* **Brano di testo**:
━━━━━━━━━━━━━━━━━━━━━━━━━━━━━━

Recensione Visions (2009)

L'esordio di Luigi Cecinelli è un thriller a basso costo in anticipo sulla programmazione estiva. Ciò di cui difetta in particolar modo è la mancanza di una sceneggiatura originale e, soprattutto, coerente.

Visioni urticanti

L'improvvisa ondata di calura deve aver sortito strani effetti anche nella distribuzione cinematografica. Infatti, con le prime avvisaglie della bella stagione, esattamente come un nugolo di mosquitos e di zanzare, si affollano nelle sale sciami di pellicole low-budget urticanti e fastidiose, di solito prodotti di serie B riesumati per riempire i vuoti della languida programmazione estiva. E questa volta la metafora entomologica non è frutto della solita esagerazione del critico da strapazzo, perché Visions, lungometraggio d'esordio di Luigi Cecinelli, comincia proprio così: una frotta di mosche, vespe e tafani mette fuori combattimento nientemeno che un'intera squadra di SWAT. Questa è la prima, "sconcertante", trappola escogitata da uno psicopatico serial killer, che non per niente si fa chiamare Spider. Tanto per chiarire la metafora, infatti, il maniaco omicida cattura le proprie vittime e le costringe a vivere in uno stato comatoso, appendendole al soffitto proprio come se si trattasse di insetti imprigionati in una ragnatela. Sulle sue tracce si mette lo psicologo Dr. Leemen (si pronuncia limen, che in latino significa "soglia", "confine": afferrato il concetto?) che però, logorato dal senso di colpa per aver condotto alla morte la sua squadra, si dimette dall'FBI e torna a lavorare in una clinica psichiatrica. Tuttavia l'ombra di Spider torna a perseguitare il Dottore quando in clinica giunge Matthew, entrato in coma in seguito a un trauma e risvegliatosi in stato di amnesia. Il ragazzo è vittima di strane visioni che sembrano collegate alle efferatezze del serial-killer. Matthew e il suo squinternato amico Nick riescono perfino a entrare in contatto con la detective Hope ("Speranza", capito vero?) che, come una novella Clarice Starling a caccia del suo Hannibal Lecter, persegue la sua indagine lottando contro la miopia dei superiori. Come è facile intuire, il colpo di scena è dietro l'angolo (qualcuno ha mai sentito parlare di sindrome della doppia personalità?).

━━━━━━━━━━━━━━━━━━━━━━━━━━━━━━

* **Esplora il materiale**:
1. Duplica il passaggio della recensione di Visions che parte da "Recensione Visions (2009)" e arriva fino a "e, soprattutto, coerente.".
2. Rispondi per favore a queste domande sulla recensione di Visions:
(a) Chi è il regista del film?
(b) Dove torna a lavorare il Dr. Leemen dopo le dimissioni dall'FBI?
(c) Come si chiama l'amico di Matthew?
3. Elenca gli insetti che, secondo la recensione di Visions, mettono fuori combattimento la squadra di SWAT all'inizio del film.
I record costituiscono materiale a parte, distinto dalla recensione di Visions.

* **Voci fornite**:
━━━━━━━━━━━━━━━━━━━━━━━━━━━━━━

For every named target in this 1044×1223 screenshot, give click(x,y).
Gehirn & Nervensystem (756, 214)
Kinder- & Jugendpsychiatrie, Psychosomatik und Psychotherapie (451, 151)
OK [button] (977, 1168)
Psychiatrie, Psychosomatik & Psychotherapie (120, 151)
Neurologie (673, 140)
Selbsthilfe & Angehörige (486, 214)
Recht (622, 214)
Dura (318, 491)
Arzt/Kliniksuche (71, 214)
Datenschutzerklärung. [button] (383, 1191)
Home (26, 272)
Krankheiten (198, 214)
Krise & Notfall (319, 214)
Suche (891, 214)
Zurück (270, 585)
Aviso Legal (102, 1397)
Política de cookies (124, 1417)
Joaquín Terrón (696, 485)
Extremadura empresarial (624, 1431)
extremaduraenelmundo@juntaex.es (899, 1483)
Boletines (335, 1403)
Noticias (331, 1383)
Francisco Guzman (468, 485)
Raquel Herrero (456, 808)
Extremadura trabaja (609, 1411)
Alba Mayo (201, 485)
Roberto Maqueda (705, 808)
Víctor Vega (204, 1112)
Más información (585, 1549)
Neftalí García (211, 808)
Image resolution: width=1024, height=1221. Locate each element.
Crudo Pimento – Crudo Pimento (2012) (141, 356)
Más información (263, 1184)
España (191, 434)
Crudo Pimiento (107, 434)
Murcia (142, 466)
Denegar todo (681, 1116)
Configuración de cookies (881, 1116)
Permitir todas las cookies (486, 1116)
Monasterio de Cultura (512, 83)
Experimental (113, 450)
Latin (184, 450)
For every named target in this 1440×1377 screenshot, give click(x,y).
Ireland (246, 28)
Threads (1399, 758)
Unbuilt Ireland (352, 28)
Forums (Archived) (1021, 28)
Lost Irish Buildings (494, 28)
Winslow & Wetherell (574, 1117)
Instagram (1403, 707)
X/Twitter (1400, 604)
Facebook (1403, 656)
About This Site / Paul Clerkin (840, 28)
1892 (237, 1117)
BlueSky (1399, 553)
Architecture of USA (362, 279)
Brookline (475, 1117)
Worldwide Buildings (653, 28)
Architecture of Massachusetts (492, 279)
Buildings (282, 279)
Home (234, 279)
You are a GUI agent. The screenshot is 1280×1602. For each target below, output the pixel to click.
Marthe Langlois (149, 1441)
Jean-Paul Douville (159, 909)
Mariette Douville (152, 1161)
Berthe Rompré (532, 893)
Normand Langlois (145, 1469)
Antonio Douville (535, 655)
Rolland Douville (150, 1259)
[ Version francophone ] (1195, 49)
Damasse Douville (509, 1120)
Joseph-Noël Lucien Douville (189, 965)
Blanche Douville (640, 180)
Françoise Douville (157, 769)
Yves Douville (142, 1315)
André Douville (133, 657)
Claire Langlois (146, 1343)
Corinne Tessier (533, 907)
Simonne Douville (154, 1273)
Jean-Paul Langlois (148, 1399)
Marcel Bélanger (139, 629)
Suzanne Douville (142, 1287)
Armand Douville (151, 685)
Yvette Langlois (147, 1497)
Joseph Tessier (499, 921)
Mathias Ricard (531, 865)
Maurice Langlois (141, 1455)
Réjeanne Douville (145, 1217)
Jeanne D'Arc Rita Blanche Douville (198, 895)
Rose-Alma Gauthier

━━━━━━━━━━━━━━━━━━━━━━━━━━━━━━

* **Risposte per compito**:
1.
Recensione Visions (2009)

L'esordio di Luigi Cecinelli è un thriller a basso costo in anticipo sulla programmazione estiva. Ciò di cui difetta in particolar modo è la mancanza di una sceneggiatura originale e, soprattutto, coerente.

2.
(a) Luigi Cecinelli.
(b) In una clinica psichiatrica.
(c) Nick.

3. Mosche, vespe, tafani.